It was something that might be somewhat expected that someone would kill the child murderer Ian Huntley who carried out the horrific Soham murders back in 2002. Child murderers are not popular in British gaols and he had been attacked several times prior to the fatal attack that removed this man from the planet. Unlike some out there I’m not going to praise Ian Huntley’s murderer because that individual is also an evil bastard who should never be on the outside again.
I’m generally against the Death Penalty on the grounds that you really cannot trust the state and in particular the British state to put the right person to death for the right crime. Although all societies have deficiencies in their justice systems, a country like Britain. whose political classes have no qualms about hiding horrendous crimes like the Rape Gangs or which is rapidly tearing down as much as possible the idea that we should all be equal before the law, cannot be trusted with the death penalty.
But saying that Ian Huntley was clearly guilty of a terrible crime and in an ideal world should have faced the ultimate penalty. Only his family would have mourned if that had happened.
However that is not how Britain has decided to deal with its worst criminals. It has been decided that there are some people who are so bad and so irredeemable that they should never ever be among the public again. Ian Huntley was one of those who probably would never have been released.
If you lock someone up whether that be for a short time or a long time, for a serious crime or some bullshit like a hurty words offence, the state then becomes responsible for that person. They have to feed them, house them, guard them and also keep them safe. His Majesty’s Prison Service has failed in at least two of these duties in this case. They failed to keep a person, obnoxious as he was, safe and they failed to guard their charges sufficiently enough to stop one murderer killing another murderer.
This case brings up a whole load of questions about how badly are our prisons managed? How well staffed was the prison workshop which was where this attack happened? Were there sufficient numbers of appropriately trained prison officers present? Why was a high profile prisoner who had allegedly taunted others about his crime by wearing a similar football top to that worn by his victims in of the most famous pictures of them, being allowed to mix with other prisoners who would clearly be out to harm him? Why was the man who allegedly murdered Huntley also be there when he also was a man with serious criminal convictions and a record of violence?
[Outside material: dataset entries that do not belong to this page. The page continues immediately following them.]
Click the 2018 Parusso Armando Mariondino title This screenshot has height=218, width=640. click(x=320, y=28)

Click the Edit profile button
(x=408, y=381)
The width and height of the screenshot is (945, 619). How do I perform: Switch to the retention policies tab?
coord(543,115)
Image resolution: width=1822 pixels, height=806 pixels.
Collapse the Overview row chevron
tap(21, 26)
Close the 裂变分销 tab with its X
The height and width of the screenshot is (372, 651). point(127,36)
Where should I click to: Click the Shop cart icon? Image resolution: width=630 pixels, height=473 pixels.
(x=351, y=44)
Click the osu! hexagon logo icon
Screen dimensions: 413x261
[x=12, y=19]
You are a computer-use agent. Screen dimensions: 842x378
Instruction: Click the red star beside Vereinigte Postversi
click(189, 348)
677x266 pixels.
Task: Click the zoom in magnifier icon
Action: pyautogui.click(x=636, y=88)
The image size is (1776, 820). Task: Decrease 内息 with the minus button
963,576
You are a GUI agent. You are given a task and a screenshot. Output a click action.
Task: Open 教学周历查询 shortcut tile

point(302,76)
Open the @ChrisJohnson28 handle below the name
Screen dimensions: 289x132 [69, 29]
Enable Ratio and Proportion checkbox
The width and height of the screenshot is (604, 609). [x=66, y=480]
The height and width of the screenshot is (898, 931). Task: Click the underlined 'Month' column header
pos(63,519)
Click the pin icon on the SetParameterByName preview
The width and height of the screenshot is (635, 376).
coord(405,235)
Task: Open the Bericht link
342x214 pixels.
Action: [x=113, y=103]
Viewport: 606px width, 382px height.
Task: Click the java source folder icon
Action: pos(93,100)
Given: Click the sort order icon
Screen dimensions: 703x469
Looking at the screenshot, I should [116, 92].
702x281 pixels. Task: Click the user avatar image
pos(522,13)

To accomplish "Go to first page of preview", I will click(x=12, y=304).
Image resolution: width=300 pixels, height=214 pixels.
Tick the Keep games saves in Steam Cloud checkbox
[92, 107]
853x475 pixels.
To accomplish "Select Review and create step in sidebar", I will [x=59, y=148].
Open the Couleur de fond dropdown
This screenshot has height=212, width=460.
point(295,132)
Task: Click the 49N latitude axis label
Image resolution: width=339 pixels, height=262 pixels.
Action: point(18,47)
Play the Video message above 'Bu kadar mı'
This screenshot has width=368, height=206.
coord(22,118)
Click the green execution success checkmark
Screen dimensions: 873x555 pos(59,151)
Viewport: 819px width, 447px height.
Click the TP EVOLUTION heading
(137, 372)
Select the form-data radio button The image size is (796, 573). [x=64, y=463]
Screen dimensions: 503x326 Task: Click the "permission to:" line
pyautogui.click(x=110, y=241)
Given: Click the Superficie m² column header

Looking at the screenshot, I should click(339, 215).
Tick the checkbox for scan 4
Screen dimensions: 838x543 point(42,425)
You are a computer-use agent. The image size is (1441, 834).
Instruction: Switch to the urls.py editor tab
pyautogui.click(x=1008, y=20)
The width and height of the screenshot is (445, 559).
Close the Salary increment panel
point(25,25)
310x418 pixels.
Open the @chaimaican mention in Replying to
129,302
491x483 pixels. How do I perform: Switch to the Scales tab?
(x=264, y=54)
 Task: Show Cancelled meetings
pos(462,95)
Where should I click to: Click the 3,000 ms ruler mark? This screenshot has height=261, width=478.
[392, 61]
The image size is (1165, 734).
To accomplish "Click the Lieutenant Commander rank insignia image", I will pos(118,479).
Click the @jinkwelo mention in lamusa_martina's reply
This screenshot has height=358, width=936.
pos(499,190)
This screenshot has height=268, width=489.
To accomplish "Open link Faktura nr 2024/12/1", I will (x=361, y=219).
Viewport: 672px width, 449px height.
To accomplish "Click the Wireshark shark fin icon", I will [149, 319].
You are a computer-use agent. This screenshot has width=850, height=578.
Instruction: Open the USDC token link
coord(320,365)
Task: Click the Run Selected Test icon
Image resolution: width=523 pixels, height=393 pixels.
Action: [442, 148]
This incident was not the only one in Britain’s prisons of its type and this is not the only scandal to affect Britain’s prison estate. We’ve had female prison officers working in men’s prisons being turned to crime and dereliction of duties by prisoners, mistaken releases of prisoners, some prisons being alleged to be dens of corruption with prison officers doing deals with prisoners to bring in contraband and male prison officers working in female prisons sexually harassing inmates. Britain also has a death in prison every four days just by suicide alone and our prisons have filled up with many of the people who in the past, before ‘care in the community’, might have been residents in mental hospitals. Whatever the known deficiencies of the old sprawling mental hospitals they may well have been better for these people than prison and may even have prevented these individuals from committing the crimes that led to gaol in the first place.
Britain’s prison service is clearly in a mess and is becoming a bit of a metaphor for the nation itself. The prison service is crumbling, poorly managed, allegedly corrupt, with insufficient staff and resources or even the will to make possible any reasonable attempt at the reformation of those prisoners who can be reformed. The prison health service is from what I can gather a bit like the woeful National Health Service but worse and if you know how bad the NHS can be on the outside it should give some idea of how bad it can be on the inside.
We’ve got to have root and branch reform of prisons. We’ve got to make more spaces for prisoners in more prisons and have better management and resources, human and otherwise, for such institutions. The murder of Ian Huntley, whilst it will be seen by many as a form of justice, opens up a window into a chaotic, badly run, dangerous and failing prison service that is always on the verge of collapse.
I want the bad people locked up and locked up for a long time but I want them confined in such a way that they cannot do harm again to anyone no matter who they are staff or prisoner and that’s not what’s happened in this case.
Background links
Corruption in UK prisons
https://spectator.com/article/how-corrupt-are-britains-prisons/
Mistaken prisoner releases
One of London’s major prisons deemed ‘inhumane and unfit for purpose’
https://www.standard.co.uk/news/london/wandsworth-prison-inspection-conditions-b1253510.html





You seem to have missed out the reality of Muslim gangs effectively running prisons, forced conversions of prisoners and brutalisation of those who refuse or who are in the Muslim’s cross hairs. The authorities have signally failed to deal with it, worse, cravenly close their eyes to it, more concerned at being called “phobic” than crushing this scourge and with every passing day the number of Muslims is increasing making reversing this trend increasingly difficult.
Point taken there. However I suspect that this problem could come under the ‘corruption’ heading.